Entries on where items appear:
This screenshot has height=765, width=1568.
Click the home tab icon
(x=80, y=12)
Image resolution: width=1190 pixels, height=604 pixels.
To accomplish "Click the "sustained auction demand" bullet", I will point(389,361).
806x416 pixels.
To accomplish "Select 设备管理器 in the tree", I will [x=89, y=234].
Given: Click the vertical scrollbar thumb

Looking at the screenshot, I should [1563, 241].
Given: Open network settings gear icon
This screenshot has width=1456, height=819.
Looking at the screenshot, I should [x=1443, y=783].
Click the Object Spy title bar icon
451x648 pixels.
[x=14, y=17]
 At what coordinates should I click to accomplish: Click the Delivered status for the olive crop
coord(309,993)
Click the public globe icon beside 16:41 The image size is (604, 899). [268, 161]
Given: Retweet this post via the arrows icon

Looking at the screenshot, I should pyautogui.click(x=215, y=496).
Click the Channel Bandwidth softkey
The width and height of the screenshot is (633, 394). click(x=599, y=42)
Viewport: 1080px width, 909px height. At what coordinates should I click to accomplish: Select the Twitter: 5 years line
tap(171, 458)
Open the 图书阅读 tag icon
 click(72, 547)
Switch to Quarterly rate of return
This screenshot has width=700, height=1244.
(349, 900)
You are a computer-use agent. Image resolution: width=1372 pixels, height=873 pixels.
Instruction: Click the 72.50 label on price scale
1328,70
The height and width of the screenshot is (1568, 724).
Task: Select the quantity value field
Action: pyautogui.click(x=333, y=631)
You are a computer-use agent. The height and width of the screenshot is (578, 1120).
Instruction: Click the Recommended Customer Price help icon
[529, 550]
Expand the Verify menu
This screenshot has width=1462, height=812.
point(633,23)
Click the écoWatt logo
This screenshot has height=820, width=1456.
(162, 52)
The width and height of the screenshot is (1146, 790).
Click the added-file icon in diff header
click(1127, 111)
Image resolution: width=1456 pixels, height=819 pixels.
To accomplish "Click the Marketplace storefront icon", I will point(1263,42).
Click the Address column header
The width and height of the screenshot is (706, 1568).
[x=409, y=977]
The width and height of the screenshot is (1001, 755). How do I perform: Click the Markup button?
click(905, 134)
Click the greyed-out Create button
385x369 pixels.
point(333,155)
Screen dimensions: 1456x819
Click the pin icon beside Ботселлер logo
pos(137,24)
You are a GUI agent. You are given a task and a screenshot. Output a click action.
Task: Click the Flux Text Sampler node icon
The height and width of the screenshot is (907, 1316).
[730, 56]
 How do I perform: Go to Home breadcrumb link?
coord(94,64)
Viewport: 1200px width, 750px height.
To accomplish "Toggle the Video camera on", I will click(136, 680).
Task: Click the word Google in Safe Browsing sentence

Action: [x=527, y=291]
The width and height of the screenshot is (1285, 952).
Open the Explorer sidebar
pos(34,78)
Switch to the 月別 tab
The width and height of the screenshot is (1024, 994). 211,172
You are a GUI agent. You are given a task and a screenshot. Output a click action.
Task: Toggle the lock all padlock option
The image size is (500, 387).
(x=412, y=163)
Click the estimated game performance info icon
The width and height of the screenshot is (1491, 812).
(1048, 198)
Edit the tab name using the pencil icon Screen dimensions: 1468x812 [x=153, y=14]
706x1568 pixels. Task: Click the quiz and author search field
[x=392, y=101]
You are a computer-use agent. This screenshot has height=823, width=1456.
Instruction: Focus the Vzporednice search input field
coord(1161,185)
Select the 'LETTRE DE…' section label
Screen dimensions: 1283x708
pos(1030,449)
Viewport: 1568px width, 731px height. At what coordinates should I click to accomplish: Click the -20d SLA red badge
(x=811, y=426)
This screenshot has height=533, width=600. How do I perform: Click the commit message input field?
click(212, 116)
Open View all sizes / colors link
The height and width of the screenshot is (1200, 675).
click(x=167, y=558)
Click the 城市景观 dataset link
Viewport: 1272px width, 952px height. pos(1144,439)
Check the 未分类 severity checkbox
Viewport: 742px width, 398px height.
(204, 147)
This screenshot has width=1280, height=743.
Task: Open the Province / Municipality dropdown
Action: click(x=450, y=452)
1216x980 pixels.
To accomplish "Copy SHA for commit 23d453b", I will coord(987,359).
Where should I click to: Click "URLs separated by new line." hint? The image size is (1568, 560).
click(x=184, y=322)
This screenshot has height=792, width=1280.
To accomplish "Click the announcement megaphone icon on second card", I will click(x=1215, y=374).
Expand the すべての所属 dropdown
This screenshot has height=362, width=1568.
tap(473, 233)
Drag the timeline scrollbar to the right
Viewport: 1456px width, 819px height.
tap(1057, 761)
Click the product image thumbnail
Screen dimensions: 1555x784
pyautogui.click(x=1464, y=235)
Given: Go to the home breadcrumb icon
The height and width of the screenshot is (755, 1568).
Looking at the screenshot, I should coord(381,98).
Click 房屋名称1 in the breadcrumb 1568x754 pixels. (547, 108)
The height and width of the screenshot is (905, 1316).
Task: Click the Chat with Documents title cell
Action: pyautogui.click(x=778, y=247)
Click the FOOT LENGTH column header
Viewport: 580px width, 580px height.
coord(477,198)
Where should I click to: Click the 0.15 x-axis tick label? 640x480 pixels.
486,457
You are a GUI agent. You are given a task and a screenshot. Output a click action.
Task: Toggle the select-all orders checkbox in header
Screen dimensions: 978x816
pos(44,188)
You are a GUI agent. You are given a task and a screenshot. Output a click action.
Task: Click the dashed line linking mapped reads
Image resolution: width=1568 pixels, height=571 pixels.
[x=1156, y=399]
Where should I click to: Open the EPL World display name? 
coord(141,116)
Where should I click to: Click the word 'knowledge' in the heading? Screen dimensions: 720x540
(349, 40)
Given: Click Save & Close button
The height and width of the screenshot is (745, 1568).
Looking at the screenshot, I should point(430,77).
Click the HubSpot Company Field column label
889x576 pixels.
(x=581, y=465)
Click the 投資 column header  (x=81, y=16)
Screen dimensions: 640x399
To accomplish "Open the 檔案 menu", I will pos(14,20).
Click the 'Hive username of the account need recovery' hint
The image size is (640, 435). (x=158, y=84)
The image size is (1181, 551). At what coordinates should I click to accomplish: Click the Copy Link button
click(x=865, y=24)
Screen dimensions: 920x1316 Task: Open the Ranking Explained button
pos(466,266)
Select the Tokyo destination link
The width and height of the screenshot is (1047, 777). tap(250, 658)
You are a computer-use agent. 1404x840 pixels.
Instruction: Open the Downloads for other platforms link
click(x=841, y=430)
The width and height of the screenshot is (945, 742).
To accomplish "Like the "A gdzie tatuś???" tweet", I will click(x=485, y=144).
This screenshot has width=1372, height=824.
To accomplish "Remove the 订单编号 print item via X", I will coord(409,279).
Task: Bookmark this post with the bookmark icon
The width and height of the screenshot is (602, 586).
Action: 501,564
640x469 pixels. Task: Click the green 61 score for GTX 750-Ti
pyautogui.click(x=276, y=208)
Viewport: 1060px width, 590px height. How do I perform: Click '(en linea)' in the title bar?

- Exercise description:
Please count the lines in the items above that contain the string "hint" and give only that number.

- Result below:
2